Алинь подошла к хижинам последней. Это видение золотого века — легендарного рая, в котором человек и животное мирно жили бок о бок, не убивая друг друга, — нарушали ее представления о реальном мире.

Между тем Дик, резвясь, как молодая собака, прыгал вокруг своего хозяина, следящего за его выходками недоверчивым взглядом. Дик останавливался только для того, чтобы лизнуть руки, лицо, колена, все, что попадалось ему под язык, и снова принимался за свой бурный бег. На лице старика-негра сияла радость изумления и надежды. Он скрестил свои узловатые пальцы в молитвенном жесте и губы, издавшие какой-то детский смех, зашептали какие-то слова.

Ученый, с тревогой следивший за его движениями, дернул мадам Маренго за рукав.

— Я хотел бы знать, что он такое говорит.

Негритянка прислушалась и перевела:

— Он говорит, что белые французы великие колдуны, они могут возвращать молодость животным. О, послушайте этого сумасшедшего старика.
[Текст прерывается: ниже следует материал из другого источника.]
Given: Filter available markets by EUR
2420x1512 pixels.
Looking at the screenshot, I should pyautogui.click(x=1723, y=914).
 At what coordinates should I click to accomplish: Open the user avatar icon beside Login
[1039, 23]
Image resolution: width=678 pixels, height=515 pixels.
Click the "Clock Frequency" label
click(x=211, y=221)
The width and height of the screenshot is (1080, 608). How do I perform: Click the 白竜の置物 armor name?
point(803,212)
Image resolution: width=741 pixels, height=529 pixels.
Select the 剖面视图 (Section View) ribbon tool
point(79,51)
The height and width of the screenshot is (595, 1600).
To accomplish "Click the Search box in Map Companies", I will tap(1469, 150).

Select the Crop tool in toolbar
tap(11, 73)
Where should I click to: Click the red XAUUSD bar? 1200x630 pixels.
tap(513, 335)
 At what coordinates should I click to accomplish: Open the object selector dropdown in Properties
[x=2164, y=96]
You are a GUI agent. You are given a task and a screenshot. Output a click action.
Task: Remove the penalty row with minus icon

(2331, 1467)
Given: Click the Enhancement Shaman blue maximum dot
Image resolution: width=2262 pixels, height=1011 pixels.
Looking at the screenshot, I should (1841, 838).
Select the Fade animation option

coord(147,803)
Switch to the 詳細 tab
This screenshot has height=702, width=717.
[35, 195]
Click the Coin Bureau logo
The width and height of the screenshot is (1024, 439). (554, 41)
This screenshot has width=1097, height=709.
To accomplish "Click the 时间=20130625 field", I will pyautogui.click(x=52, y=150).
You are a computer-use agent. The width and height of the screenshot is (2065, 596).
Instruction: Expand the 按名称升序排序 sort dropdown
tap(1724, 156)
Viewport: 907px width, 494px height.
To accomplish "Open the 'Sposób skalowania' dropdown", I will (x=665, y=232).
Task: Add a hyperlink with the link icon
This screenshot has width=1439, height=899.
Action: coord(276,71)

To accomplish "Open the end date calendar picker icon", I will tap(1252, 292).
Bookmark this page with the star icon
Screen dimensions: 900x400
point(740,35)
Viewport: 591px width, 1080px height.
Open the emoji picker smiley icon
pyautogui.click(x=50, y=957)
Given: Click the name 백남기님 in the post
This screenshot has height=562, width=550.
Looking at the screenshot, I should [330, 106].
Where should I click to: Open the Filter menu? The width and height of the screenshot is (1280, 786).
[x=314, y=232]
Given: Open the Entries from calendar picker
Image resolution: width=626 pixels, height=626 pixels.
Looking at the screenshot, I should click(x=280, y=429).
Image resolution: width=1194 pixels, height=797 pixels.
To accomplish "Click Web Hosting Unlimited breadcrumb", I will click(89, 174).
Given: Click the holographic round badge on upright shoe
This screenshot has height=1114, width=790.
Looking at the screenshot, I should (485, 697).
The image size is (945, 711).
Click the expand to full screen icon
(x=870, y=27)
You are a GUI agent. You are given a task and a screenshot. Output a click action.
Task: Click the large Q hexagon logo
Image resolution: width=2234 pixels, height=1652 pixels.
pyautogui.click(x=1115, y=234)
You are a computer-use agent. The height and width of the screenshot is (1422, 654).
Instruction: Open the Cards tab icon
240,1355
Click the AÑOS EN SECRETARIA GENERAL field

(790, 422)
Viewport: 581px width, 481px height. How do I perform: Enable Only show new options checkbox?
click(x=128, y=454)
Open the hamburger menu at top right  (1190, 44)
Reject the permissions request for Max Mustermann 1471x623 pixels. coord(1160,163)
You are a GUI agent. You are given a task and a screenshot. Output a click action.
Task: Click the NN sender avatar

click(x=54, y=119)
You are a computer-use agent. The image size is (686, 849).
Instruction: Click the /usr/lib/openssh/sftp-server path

Он спрашивает, можете ли вы ему продать то лекарство, которое вы дали собаке.

— Ах, вот как? Он спрашивает? — повторил Зоммервиль, выдерживая умоляющий взгляд старика: — Скажи ему, дочь моя, что действие моего лекарства еще не проверено, но так как щитовидные железы имеют одинаковый химический состав у всех млекопитающих...

Он внезапно, по тупой мине негритянки, заметил, что говорит непонятными словами:

— Просто, скажи ему, что мы еще поболтаем об этом. Да, скажи, что мы посмотрим.

Глава V.

В ожидании отца Тулузэ.

— Постарайтесь выразиться не слишком точно и, не впадая в шаблон, найти такую фразу, которая позволила бы понять, что я сейчас занимаюсь разрешением биологической проблемы, представляющей глубокий интерес, и что я, как видно, нахожусь на верном пути. Вы поняли, Алинь?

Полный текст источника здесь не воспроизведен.